Don't listen to the nay sayers, the E-29 is a very good boat, people have sailed across oceans in smaller vessels....
Toss somemore tankage on that girl & if you're able to do it, go.

Bob


----------



## Brillig (Nov 16, 2011)

Go small and go now. You may not get another chance


----------



## sawingknots (Feb 24, 2005)

your not going to get an absolute guarentee,maybe a submarine,a nucular submarine,you can cruise the carib.mostly island hopping and watch your weather windows also get out of that area by huricane season [july-nov.,countless people have made that trip uneventfully,your more apt to lose most of your boat by local thieves or corrupt officials


----------



## CapnBilll (Sep 9, 2006)

I would cruise the carribean in it. Like sawing knots said, you're far more likely to lose the boat on a thousand things, grounding, collision, vandalism, anchor dragging, thru-hull leak, busted hose, theft, etc... before you lose it to a storm because it was 1 foot too small. 


a 29' Ericson? A solid boat with good report, in the Carribean where you will rarely be more than 1 day, (100miles) from land?

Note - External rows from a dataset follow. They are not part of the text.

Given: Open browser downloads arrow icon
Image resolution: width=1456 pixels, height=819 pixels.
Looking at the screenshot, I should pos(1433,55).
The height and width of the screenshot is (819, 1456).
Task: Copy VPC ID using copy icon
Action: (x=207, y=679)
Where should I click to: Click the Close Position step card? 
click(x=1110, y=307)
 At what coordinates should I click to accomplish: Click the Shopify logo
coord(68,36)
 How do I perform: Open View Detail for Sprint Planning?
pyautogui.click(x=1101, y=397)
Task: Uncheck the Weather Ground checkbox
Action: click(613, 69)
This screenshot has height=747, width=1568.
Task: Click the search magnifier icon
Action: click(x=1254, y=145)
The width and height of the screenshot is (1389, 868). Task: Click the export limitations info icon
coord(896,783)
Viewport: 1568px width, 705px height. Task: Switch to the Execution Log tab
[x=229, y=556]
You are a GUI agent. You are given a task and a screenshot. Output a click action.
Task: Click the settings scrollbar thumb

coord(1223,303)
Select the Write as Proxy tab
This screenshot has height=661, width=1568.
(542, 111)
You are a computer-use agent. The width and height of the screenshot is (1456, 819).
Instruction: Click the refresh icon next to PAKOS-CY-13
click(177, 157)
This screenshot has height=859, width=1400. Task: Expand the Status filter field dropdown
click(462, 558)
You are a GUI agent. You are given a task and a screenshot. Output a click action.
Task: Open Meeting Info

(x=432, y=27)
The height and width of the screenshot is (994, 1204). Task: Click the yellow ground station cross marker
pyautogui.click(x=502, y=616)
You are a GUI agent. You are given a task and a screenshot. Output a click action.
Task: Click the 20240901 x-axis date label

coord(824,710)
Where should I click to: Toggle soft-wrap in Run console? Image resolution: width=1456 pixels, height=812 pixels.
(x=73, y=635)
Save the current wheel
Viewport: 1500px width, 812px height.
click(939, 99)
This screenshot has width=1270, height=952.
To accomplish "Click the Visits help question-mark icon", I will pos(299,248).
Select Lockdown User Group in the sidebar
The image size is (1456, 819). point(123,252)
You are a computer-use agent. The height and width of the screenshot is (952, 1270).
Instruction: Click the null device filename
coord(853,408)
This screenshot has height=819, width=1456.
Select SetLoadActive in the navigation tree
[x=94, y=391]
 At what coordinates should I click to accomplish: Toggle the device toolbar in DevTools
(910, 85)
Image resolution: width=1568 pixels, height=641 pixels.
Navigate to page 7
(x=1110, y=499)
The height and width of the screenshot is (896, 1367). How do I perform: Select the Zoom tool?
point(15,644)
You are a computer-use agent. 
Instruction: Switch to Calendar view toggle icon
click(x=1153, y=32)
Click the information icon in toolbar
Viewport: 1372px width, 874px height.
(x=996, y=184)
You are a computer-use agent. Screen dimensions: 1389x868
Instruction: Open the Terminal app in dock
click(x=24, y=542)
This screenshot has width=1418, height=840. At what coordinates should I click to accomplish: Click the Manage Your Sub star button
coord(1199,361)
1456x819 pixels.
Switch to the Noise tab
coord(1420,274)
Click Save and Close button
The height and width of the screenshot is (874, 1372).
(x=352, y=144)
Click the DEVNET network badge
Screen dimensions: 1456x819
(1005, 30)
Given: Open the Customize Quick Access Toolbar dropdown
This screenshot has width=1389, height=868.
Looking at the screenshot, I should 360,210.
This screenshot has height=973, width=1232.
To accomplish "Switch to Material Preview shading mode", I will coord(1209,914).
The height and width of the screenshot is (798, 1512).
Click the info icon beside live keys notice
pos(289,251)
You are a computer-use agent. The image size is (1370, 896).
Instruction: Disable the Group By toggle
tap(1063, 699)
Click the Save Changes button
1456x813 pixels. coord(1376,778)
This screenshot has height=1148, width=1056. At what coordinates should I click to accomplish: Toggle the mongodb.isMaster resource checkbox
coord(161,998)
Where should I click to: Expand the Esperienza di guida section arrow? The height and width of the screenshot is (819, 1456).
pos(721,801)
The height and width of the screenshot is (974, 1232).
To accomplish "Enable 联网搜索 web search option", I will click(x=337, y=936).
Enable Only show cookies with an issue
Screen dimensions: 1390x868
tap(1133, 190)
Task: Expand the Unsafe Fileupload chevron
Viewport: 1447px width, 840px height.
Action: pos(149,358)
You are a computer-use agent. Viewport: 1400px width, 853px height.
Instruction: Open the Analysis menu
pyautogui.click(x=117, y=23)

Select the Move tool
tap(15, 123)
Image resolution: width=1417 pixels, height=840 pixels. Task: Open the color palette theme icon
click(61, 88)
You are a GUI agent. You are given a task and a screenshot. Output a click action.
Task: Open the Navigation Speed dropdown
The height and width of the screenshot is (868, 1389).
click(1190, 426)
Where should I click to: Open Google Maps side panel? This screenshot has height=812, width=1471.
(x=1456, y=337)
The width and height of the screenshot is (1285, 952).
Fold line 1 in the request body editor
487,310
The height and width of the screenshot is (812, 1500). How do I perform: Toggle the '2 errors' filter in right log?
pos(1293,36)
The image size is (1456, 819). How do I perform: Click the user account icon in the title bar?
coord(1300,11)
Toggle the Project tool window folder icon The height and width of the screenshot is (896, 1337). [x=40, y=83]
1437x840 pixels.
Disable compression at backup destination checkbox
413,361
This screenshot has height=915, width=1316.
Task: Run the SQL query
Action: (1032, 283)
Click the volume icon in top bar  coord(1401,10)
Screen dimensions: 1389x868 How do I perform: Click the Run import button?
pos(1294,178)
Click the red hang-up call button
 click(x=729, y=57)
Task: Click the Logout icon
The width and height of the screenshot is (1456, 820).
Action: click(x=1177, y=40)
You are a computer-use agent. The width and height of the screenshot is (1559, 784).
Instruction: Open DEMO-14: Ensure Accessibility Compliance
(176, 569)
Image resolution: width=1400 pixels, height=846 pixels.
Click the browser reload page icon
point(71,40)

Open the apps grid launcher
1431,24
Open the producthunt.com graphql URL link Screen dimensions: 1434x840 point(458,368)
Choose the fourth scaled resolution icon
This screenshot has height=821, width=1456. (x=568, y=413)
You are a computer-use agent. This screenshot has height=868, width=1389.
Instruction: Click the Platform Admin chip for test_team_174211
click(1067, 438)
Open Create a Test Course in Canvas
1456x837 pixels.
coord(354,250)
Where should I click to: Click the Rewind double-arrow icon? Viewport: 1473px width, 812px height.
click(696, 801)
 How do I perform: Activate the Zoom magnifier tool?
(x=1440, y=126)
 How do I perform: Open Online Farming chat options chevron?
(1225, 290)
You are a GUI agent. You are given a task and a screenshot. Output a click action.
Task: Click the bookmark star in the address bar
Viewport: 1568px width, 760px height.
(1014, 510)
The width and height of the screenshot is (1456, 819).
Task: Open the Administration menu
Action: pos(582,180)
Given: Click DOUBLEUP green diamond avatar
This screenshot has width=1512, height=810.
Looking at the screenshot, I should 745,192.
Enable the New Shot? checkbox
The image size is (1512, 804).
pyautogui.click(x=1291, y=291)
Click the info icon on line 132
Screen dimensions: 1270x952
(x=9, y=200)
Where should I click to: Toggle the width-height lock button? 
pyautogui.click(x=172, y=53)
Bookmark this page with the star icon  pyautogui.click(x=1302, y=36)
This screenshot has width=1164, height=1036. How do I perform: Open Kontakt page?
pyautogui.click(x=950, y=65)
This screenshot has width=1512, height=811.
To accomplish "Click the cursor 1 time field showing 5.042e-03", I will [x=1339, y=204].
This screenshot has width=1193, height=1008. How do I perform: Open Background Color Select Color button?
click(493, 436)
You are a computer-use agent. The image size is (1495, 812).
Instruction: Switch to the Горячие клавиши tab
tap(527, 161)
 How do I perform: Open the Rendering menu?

As long as you watch the weather.

People have done it in smaller Hunters. opcorn:


----------



## sproption (Jan 30, 2008)

*Here it is!*

Spetakkel

This is the website about the E-29 on a pacific cruise.


----------



## davidpm (Oct 22, 2007)

So what is considered minimum tankage for the OP's expected range?


----------



## misfits (Dec 9, 2011)

davidpm said:


> So what is considered minimum tankage for the OP's expected range?


Personally, if it were I, minimum 60 gallons of water.


----------



## CorvetteGuy (Jun 4, 2011)

We met an older couple (mid sixties) sailing the bahamas in a 24 foot niagra. If your boat is in good shape you can do it but as always beware the weather. We crossed the grand banks on what seemed to be a beautyfull weather day and just missed getting hit by a water spout that seemed to appear out of nowhere. Good luck, be safe and have fun.


----------



## sixtyhorses (Mar 10, 2018)

sproption said:


> *One more thing...*
> 
> The other posts reminded me of a few things.
> 
> ...


Back in 99 when I took my certificate of proficiency in yachting, my two instructors took us out on a 30' open wooden boat for us to practice. That was in Denmark. Back on the docks, when I asked for recommendations on what to buy used, to take off, he pointed behind him at his Ericson 29 and offered me to go down and take a look. He had crossed the pacific and back with his wife and two small kids. "It's up to you". That's all he had to say.


----------